### УСЛОВИЕ ЗАДАНИЯ
Объясните по отрывку о первой встрече, почему появление в полной генеральской форме оказалось излишним. Ответ дайте в одном предложении.

### ФРАГМЕНТ СТРАНИЦЫ
>>>>>

Читаем Друзья не умирают полностью

Наша первая встреча менее всего обещала стать началом необычной дружбы - она скорее походила на стандартную шпионскую историю. Позже мне бывало стыдно за свое театральное появление в генеральской форме, которую я обычно надевал только по официальным поводам. Форма должна была придать этому событию особую торжественность.

На вилле в Каролиненхофе, на юго-востоке Берлина, выделенной для моих встреч с особо важными гостями, он ожидал меня вместе с двумя сотрудниками разведки, уже знакомыми с кандидатом на вербовку. Здороваясь, навстречу мне поднялся высокий худощавый мужчина. Он ответил крепким рукопожатием, внимательным взглядом дружелюбно разглядывая меня. Когда меня представили с указанием звания и должности, на его запоминающемся лице не дрогнул ни один мускул.

Появление в полной форме оказалось излишним для меня и для него, потому что его стать была отнюдь не менее респектабельной, чем моя. С самого начала он вел себя как равный с равным. Его манера держать себя довольно точно соответствовала этому первому впечатлению. Позднее я узнал, что близкие друзья и коллеги по партии из уважения и любви к нему прозвали его «сэр Уильям». Он не был чопорным или высокомерным, каким, вероятно, можно было бы представить себе наследного английского лорда, отнюдь нет. Даже в повседневной одежде, в которой он в последующие годы предпочитал появляться, он из-за умения держаться всегда выглядел элегантно и благородно. По всей вероятности, будучи сыном владельца фабрики, он унаследовал и все то, что в Гамбурге принято связывать с образом настоящего «герра» - уважаемого гражданина вольного ганзейского города в устье Эльбы.

Прошло совсем немного времени, а мы уже оживленно говорили о проблемах, волновавших всех в начале шестидесятых. Его искусство ведения беседы, в котором он явно переигрывал официозность своего визави, напоминало мне такие же интересные встречи, когда я по поручению правительства встречался на этой же вилле с тузами истеблишмента Западной Германии. Во встречах, скажем, с директором концерна Круппа или министром от ХДС или бывшим крупным землевладельцем начальник шпионской службы, каковым я, собственно и был, вообще не мог вставить ни слова. У сэра Уильяма, в прошлом предпринимателя и председателя одного из союзов предпринимателей, не было вызывающего высокомерия, столь характерного для многих немецких менеджеров от экономики. Если бы не моя генеральская форма и официальное представление, нашу первую встречу можно было бы назвать обычной беседой двух политиков. Мой новый собеседник с самого начала сумел сделать так, что нашим общением руководил и направлял его он. Это был взаимный обмен информацией, совсем не в стиле обычно односторонних агентурных отношений.

<<<<<

### ДАННЫЕ
>>>>>

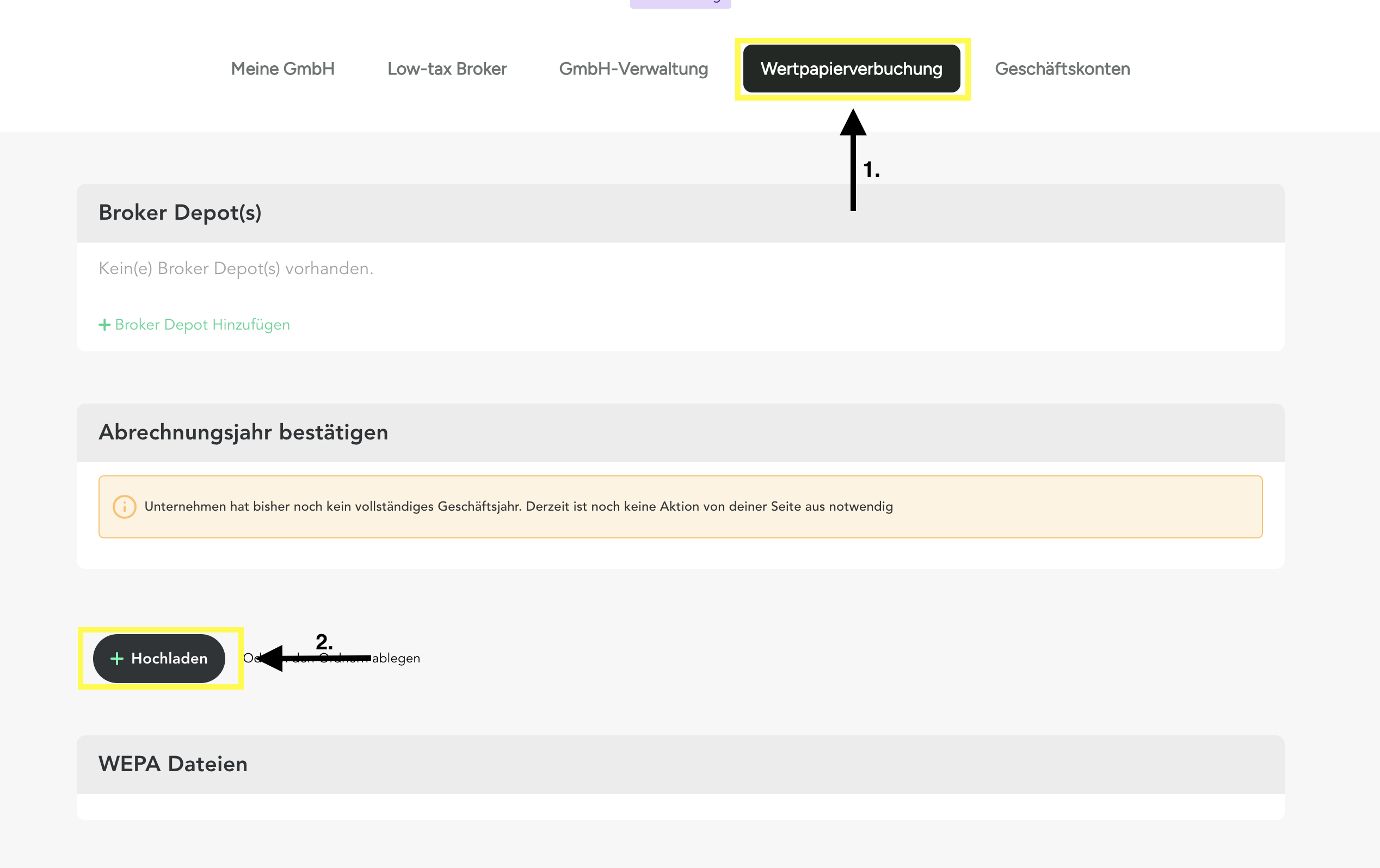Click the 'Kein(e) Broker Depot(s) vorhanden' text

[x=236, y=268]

<<<<<
>>>>>

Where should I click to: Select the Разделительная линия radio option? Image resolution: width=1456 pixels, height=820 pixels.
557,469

<<<<<

### ОТВЕТ
Появление в полной форме оказалось излишним, потому что стать собеседника была отнюдь не менее респектабельной, чем у того, кто пришел в генеральской форме.